Piggy vestía los restos de unos pantalones cortos; su cuerpo regordete estaba tostado
por el sol y sus gafas seguían lanzado destellos cada vez que miraba algo. Era el único
muchacho en la isla cuyo pelo no parecía crecer jamás. Todos los demás tenían la
cabeza poblada de greñas, pero el pelo de Piggy se repartía en finos mechones sobre su
cabeza como si la calvicie fuese su estado natural y aquella cubierta rala estuviese a
punto de desaparecer igual que el vello de las astas de un cervatillo.
- He estado pensado - dijo - en un reloj. Podíamos hacer un reloj de sol. Se podía hacer
con un palo en la arena, y luego...
El esfuerzo para expresar el proceso matemático correspondiente resultó demasiado
duro. Se limitó a dar unos pasos.
- Y un avión y un televisor - dijo Ralph con amargura - y una máquina de vapor. Piggy
negó con la cabeza.
- Para eso se necesita mucho metal - dijo -, y no tenemos nada de metal. Pero sí que
tenemos un palo.
Ralph se volvió y tuvo que sonreír. Piggy era un pelma; su gordura, su asma y sus
ideas prácticas resultaban aburridísimas. Pero siempre producía cierto placer tomarle el
pelo, aunque se hiciese sin querer.
Piggy advirtió la sonrisa y, equivocadamente, la tomó como señal de simpatía. Se
había extendido entre los mayores de manera tácita la idea de que Piggy no era uno de
los suyos, no sólo por su forma de hablar, que en realidad no importaba, sino por su
gordura, el asma y las gafas y una cierta aversión hacia el trabajo manual. Ahora, al ver
que Ralph sonreía por algo que él había dicho, se alegró y trató de sacar ventaja.
- Tenemos muchos palos. Podríamos tener cada uno nuestro reloj de sol. Así
sabríamos la hora que es.
- Pues sí que nos ayudaría eso mucho.
- Tú mismo dijiste que debíamos hacer cosas. Para que vengan a rescatarnos.
- Anda, cierra la boca.
De un salto, Ralph se puso en pie y corrió hacia la poza, en el preciso momento en que
Maurice se tiraba torpemente al agua. Se alegró al encontrar la ocasión de cambiar de
tema. Cuando Maurice salió a la superficie, gritó:
- ¡Has caído de barriga! ¡Has caído de barriga!
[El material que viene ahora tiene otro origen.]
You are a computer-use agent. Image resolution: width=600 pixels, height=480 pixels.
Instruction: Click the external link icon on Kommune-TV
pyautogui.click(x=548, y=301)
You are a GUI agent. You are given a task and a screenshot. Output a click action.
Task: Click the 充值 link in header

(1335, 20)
Maurice sonrió con la mirada a Ralph, que se deslizó en el agua con destreza. De
todos los muchachos, era él quien se sentía más a sus anchas allá dentro; pero aquel día,
molesto por la mención del rescate, la inútil y estúpida mención del rescate, ni siquiera las
verdes profundidades del agua ni el dorado sol, roto en ella en pedazos, podían ofrecerle
bálsamo alguno. En vez de quedarse allí a jugar, nadó con seguras brazadas por debajo
de Simón y salió a gatas por el otro lado de la poza para tumbarse allí, brillante y húmedo
como una foca. Piggy, siempre inoportuno, se levantó y fue a su lado, por lo que Ralph dio
media vuelta y fingió, boca abajo, no verle. Los espejismos habían desaparecido y con
tristeza su mirada recorrió la línea azul y tensa del horizonte.
Se levantó de un salto repentino y gritó:
- ¡Humo! ¡Humo!
Simón, aún dentro de la poza, intentó incorporarse y se tragó una bocanada de agua.
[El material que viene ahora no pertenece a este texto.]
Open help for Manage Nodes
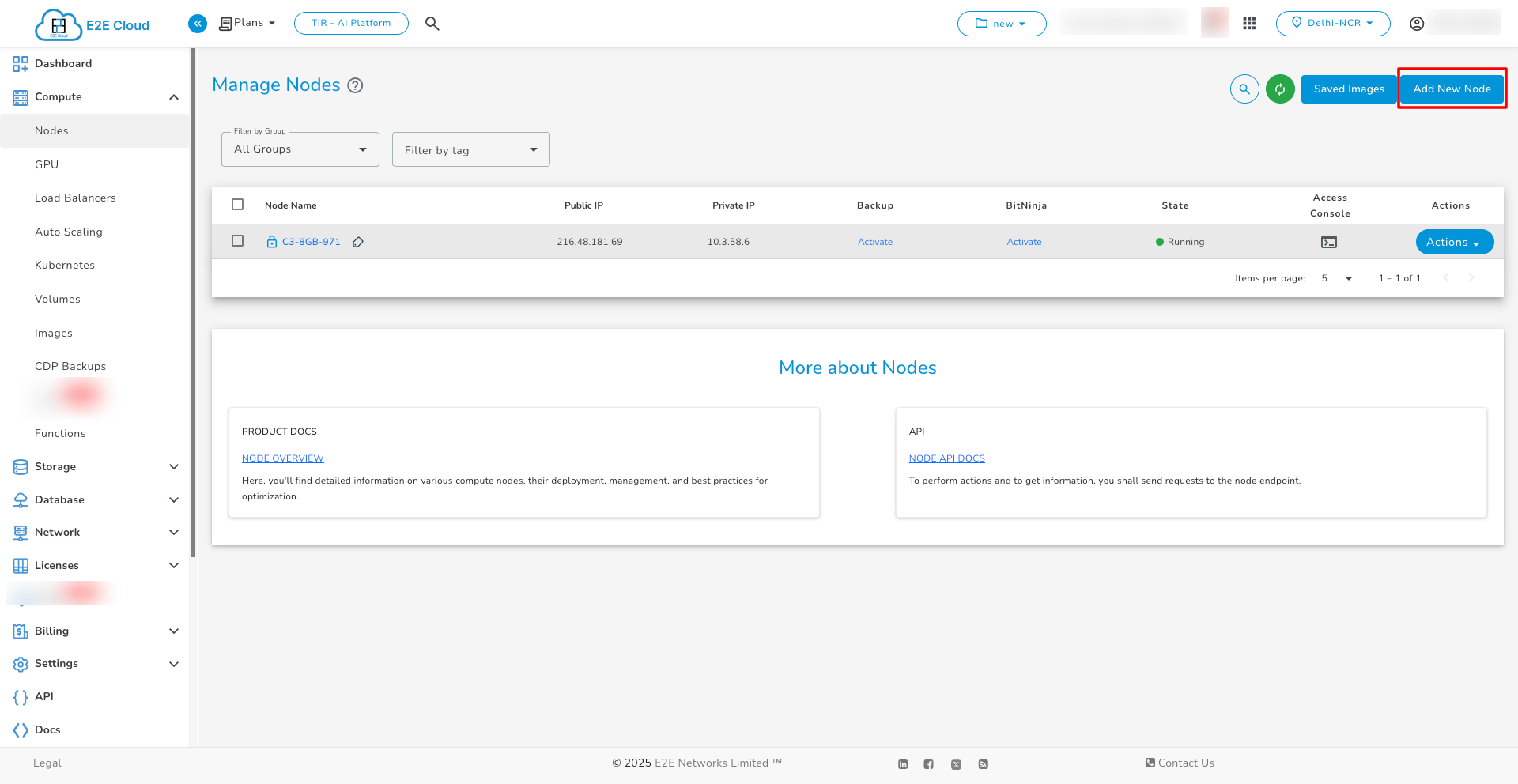The height and width of the screenshot is (784, 1518). (x=355, y=85)
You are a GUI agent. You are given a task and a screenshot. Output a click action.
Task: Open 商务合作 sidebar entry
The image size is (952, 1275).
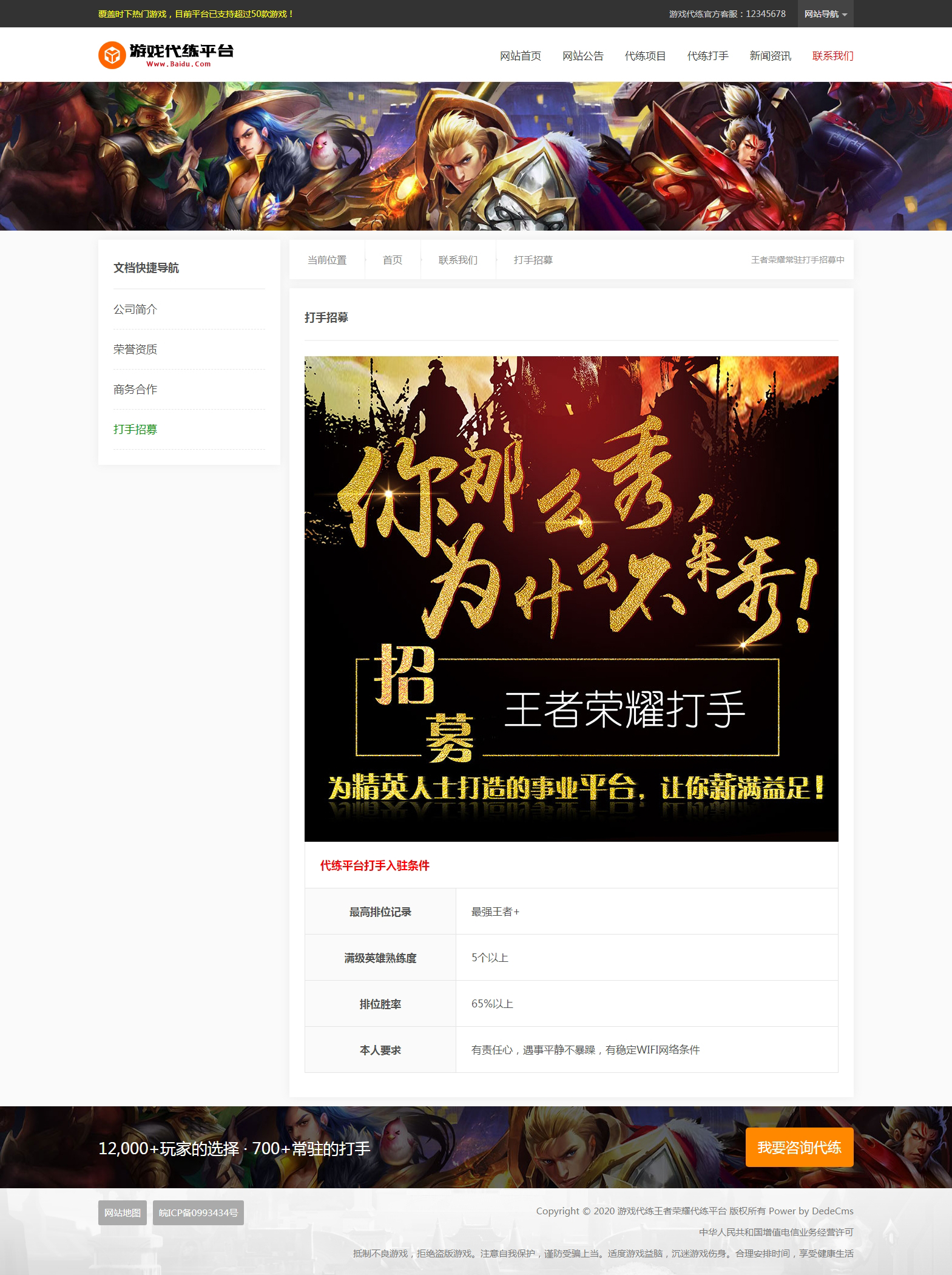pos(135,390)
Maurice, que estaba a punto de lanzarse al agua, retrocedió y salió corriendo hacia la
plataforma, pero finalmente dio la vuelta y se dirigió hacia la hierba bajo las palmeras. Allí
trató de ponerse los andrajosos pantalones, a fin de estar listo para cualquier
eventualidad.
Ralph, en pie, se sujetaba el pelo con una mano mientras mantenía la otra firmemente
cerrada. Simón se disponía a salir del agua. Piggy se limpiaba las gafas con los
pantalones y entornaba los ojos dirigiendo la mirada al mar. Maurice había metido ambas
piernas en una misma pernera. Ralph era el único de los muchachos que no se movía.